#### 文書

● ● ● ● ● ● ●

2023練習場/インドア

『FOCUS』で世界進出! PGAショーも認めた進化とAI技術

アンプラス

2023/04/16

アンプラス FOCUS

アンプラスと言えばForesight Sports(フォーサイト・スポーツ)社の大ヒット弾道計測器『GC2』や『GCQuad』を日本市場に広めた企業だ。同社は海外製品にプログラム追加やAI実装をし、日本市場向けに利便性を上げるIT技術(アドオンとローカライズ)を持っている。

さらに自社開発の高速処理カメラ&画像解析ソフトの『PEACOCK』(ピーコック)は、スイングとクラブを正確に解析できるとして多くのインドアゴルフ施設に支持されてきた。

そんな同社は1月24日〜27日に米国フロリダ州で開催されたゴルフの見本市「PGA Merchandise Show」(PGAショー)に出展。最新の自社製品『FOCUS』(フォーカス)を世界にお披露目した。約40坪の同社ブースには計2打席に加え、受付と商談ラウンジを設置。連日訪問客で賑わい4日間で数百人がブースを訪れたという。

PGAショーの出展と『FOCUS』は同社に何をもたらしたのだろうか?

ゴルファー目線のデータ表示技術


近年弾道計測器やシミュレーターが進化する中で、「計測項目の多さ=良い計測器」というイメージが定着している節もある。しかし複雑な表示を読み解くには一定の経験値が必要で、フィッティングやレッスンに落とし込めていない現場も多い。『FOCUS』はその弊害に切り込み、ゴルファー目線に徹底的にこだわった計測器だ。その根拠になるのが、打球後の計測項目を全て「足元」に表示してくれる点にある。同社の倉地伸尚社長によると、

「一般的な計測器やシミュレーターはデータをモニターやスクリーンに出すのが普通です。ですが、打った直後にモニターを見るこの動作自体が既にゴルファーの足枷になっているんです。何故ならゴルファーが一番見ているのは足元(地面)なはず。ですから私達は足元にデータを即座に表示し、ゴルファーのショット後の感覚を断ち切らないようにしているのです」

データの表示はシンプルかつ直感的に認識できるように緻密に計算されている。特筆すべきは、実際にクラブヘッドが通過した動きを、マット上に視覚的に表示している点だ。インパクト前後の軌道やフェース面の動きを視覚的にも表示した上で数値化してることがポイントだ。

さらに秀逸なのは、ヘッドの加速度と軌道を連続する縦線で表現している点だ。線と線の間の幅が広いほど速く、狭いほど遅くヘッドが動いたことを意味しており、インパクト前後のヘッド軌道や角度もまさに視覚的・直感的に確認できるというわけだ。

● ● ● ● ● ● ●

#### 保存された記録
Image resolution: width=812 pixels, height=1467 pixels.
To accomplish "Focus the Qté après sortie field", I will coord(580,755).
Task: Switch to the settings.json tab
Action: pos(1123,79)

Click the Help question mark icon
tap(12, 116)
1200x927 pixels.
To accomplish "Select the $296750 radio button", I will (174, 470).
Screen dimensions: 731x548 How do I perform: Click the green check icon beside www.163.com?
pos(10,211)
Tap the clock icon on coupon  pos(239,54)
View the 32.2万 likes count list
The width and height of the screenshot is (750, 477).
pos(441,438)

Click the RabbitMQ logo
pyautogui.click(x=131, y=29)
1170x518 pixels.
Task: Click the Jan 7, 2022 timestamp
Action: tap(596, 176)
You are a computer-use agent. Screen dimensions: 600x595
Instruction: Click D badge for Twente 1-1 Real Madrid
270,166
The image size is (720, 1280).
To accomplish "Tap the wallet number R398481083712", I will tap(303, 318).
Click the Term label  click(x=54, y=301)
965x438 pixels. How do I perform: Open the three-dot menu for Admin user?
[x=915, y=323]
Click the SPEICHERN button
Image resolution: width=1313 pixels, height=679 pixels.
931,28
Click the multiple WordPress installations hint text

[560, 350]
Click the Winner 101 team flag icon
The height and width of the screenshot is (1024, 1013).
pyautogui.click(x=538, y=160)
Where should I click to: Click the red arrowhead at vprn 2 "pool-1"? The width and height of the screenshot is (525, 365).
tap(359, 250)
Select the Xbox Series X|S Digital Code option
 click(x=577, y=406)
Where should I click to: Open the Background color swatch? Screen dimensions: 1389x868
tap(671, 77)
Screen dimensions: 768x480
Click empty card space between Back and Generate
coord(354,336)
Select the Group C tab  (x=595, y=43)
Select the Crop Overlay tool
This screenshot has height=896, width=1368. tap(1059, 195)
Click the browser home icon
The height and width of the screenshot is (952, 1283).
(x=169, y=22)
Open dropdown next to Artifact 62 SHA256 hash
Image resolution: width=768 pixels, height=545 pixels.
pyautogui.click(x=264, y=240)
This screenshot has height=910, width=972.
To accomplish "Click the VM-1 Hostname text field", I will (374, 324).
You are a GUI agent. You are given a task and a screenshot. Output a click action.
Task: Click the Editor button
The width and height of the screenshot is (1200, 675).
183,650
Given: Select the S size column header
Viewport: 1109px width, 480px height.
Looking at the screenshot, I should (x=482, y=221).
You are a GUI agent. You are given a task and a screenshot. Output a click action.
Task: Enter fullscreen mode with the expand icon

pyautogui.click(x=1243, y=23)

● ● ● ● ● ● ●

#### 課題
- A) FOCUSに関する記事と、次の(i)〜(iii)の記述が一致するかを判定してください。それぞれ「はい」か「いいえ」で答え、判断の決め手となる記事の文言をそのまま引用してください。
(i) PGAショーは米国フロリダ州で開催された。
(ii) 『FOCUS』は打球後のデータをモニターに表示する。
(iii) 縦線の間隔が狭いほど、ヘッドが速く動いたことを示す。
- B) FOCUSに関する記事の最後の文に続けて、次の段落を書いてください。

#### 解答
- A)
(i) はい。「1月24日〜27日に米国フロリダ州で開催された」
(ii) いいえ。「打球後の計測項目を全て「足元」に表示してくれる」
(iii) いいえ。「線と線の間の幅が広いほど速く、狭いほど遅くヘッドが動いたことを意味しており」

- B)
他の計測機にあるような複雑な数値の専門用語をあえて排除し、ゴルファーに役立つ表現に特化することで、現場のフィッターやレッスンプロにも親しみやすい製品となっている。

もちろんモニターには実際の計測項目やショット履歴がデータと共に示されており抜かりはない。特筆すべきは、クラブ自体にセンサーを付けたりマーカーを貼ったりすることなく、角度や加速度が計測される点だ。さらにそのデータも直感的なグラフで表示しており、より実践的なクラブフィッティングやスイングチェックが可能になる。フィッティングを強化している専門店にとっては革新的な機能だ。

PGAショーが注目した新領域 「AIクラブトレーサー」

これらを可能にするのは、同社が得意とするクラブのトレース技術だ。従来の『FOCUS』はヘッドのクラウンに専用の「ドーナツシール」(特許取得済)を貼ることで軌道を正確に認識していたが、クラブごとにシールを貼る作業が少なからず現場の負担になっていた。そこで同社はAI技術を活用し、シールを貼らなくてもクラブを認識させることに成功(特許取得済)。アイアンとドライバーの違いを自動検知し、即座にショット動作に入れるようにした。さらにショット後のデータ表示も驚くほど速く、ストレスを感じさせない。倉地社長も、

「打った直後の体の中にセンセーション(感覚)が残っている間に、すぐに足元でデータを見れるようにしました」

同社はPGAショーで、これらを新領域「AIクラブトレーサー」という形で訴求。ブース設営時から各方面の技術・営業トップが多数訪れ、問い合わせが殺到したという。さらに現地メディアもこの技術に注目。米国の人気ゴルフメディア「マイゴルフスパイ」にPGAショーのトップ製品の一つとして紹介されたほか、「Par2Pro」というシミュレーターを取り扱うカナダの企業からも絶賛された。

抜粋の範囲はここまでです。